Florrie let off a faint giggle.

“Well, sir, it was what the Colonel was saying when I come up to the door. He said, ‘Come to pay your peppercorn rent, James?’ and something about always being pleased to see him. And then he said, ‘Break through your rule for once and have a drink.’ And Mr. Barton said, ‘If you don’t know by now that it’s a waste of time to ask me, you won’t ever. It’s wicked stuff,’ he said, ‘and you’d be better without it yourself.’ ”

March’s eyebrows rose.

“Oh, they were on those sort of terms, were they?”

Florrie looked demure.

“Yes, sir—it was all very friendly when Mr. Barton came.”

“And was it all very friendly this afternoon?”

“So far as I know, sir. I just heard what I said.”

“You’re sure about it being Mr. Barton?”

“Oh, yes, sir.”

“How can you be sure?”

“Because of what the Colonel said, and Mr. Barton’s voice. He’s got ever such a deep voice, and sort of gaspy. My Dad says he was gassed in the war—the first war, that was, not the one my Dad was in.”

“Then as far as you know, Mr. Barton was the last person who saw Colonel Repton before Miss Eccles took him his tea?”

“Oh, no, sir.”

“Well, who else was there?”

Florrie had run on easily enough, but now she wasn’t easy any more. She wouldn’t have let anyone say she was frightened—there wasn’t anything to be frightened about. It was just that the Colonel being dead and the police in the house, it didn’t seem right to say what she had heard, but of course she would have to say it. She opened her mouth and shut it again. March said,

“Come—who was it?”

She was astonished to hear how small her own voice sounded.
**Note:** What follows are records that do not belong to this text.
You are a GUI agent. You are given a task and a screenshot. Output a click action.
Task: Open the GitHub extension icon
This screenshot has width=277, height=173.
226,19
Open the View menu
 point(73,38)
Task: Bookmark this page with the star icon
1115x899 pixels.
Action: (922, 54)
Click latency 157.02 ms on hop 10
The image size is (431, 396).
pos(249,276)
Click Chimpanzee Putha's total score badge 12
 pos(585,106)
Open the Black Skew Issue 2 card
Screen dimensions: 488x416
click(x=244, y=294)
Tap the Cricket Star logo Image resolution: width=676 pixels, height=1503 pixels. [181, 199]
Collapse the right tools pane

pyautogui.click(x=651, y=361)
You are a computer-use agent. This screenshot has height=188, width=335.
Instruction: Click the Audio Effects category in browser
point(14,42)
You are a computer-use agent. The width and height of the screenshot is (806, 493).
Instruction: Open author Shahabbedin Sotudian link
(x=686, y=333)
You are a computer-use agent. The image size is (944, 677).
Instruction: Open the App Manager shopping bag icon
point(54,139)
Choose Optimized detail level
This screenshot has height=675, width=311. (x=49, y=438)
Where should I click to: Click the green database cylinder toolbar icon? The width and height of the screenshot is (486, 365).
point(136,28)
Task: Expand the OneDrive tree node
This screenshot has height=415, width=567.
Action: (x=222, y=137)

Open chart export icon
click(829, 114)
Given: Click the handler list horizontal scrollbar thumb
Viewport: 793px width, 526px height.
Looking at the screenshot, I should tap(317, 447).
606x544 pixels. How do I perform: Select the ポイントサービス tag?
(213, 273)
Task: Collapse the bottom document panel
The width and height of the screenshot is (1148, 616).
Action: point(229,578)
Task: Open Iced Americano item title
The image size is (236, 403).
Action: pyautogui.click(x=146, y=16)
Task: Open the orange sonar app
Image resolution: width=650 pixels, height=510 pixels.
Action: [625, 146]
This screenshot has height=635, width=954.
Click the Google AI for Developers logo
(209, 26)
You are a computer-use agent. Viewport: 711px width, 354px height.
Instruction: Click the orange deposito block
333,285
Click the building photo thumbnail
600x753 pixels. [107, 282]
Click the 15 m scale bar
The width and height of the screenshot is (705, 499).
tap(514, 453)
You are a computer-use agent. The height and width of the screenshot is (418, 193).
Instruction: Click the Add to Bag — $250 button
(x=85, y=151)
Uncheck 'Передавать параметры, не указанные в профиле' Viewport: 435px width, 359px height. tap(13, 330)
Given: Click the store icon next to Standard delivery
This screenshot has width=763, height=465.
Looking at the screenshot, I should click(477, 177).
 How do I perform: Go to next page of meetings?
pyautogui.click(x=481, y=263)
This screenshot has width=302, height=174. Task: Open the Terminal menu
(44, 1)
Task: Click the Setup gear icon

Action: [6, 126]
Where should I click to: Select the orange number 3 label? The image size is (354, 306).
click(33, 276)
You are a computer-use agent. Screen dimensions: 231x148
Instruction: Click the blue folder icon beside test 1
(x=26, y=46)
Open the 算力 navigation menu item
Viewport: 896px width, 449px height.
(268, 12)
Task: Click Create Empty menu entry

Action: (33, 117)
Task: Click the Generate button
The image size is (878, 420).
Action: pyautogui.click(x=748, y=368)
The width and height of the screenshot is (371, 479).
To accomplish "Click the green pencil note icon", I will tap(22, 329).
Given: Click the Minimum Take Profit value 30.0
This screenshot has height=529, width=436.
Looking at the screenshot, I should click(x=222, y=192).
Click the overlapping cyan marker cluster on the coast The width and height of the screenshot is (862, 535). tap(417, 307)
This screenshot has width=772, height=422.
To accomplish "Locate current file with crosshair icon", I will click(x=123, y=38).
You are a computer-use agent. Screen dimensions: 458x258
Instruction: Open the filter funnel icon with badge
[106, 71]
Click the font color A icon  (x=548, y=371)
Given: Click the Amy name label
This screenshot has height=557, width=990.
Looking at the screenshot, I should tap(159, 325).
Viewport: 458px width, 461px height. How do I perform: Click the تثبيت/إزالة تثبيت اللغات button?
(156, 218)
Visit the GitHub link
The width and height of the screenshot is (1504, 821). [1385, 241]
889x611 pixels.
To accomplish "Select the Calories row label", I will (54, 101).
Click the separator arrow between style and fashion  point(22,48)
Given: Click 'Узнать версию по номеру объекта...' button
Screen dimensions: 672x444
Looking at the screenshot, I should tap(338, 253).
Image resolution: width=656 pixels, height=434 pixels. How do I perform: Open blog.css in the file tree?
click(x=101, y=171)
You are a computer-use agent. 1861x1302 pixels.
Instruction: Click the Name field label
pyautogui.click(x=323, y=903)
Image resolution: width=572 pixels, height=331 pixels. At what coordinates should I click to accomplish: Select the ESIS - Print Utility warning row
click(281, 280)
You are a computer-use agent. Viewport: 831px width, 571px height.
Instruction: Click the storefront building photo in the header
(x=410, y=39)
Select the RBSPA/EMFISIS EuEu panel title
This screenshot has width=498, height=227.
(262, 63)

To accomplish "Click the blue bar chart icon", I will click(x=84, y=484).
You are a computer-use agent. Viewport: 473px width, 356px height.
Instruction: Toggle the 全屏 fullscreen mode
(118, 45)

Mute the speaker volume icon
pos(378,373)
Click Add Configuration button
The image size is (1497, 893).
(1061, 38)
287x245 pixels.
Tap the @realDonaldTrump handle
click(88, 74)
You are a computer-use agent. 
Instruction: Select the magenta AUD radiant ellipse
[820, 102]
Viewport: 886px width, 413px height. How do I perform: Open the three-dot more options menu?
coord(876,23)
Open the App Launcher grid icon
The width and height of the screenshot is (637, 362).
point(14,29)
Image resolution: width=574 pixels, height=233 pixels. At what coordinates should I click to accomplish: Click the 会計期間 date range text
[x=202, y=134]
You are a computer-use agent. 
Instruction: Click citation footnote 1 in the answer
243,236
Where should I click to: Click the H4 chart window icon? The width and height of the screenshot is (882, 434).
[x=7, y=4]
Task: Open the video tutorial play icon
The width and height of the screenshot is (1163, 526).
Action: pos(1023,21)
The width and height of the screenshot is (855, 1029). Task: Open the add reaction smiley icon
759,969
“It was only Mrs. Repton.”

“I see. And you were passing the study door?”

“Yes, sir.”

“Perhaps you heard what was being said.”

“Well, sir—”

It all came back to her with a rush and she couldn’t go on—the door flying open like it had, and Mrs. Repton turning on the threshold. It had shaken her at the time, and it shook her now, the way Mrs. Repton had looked and the thing she said. Florrie had been brought up to go to church and Sunday school. She thanked God very fervently that Mrs. Repton hadn’t seen her.

Miss Silver laid a hand upon the arm that had begun to shake.

“There is nothing to be afraid of, Florrie.”

Florrie blinked.

“Oh, miss, you didn’t see her.”

March said, “You saw Mrs. Repton?”

She gulped and nodded.

“Just tell us what happened.”

The words came tumbling out. It did her good to get rid of them.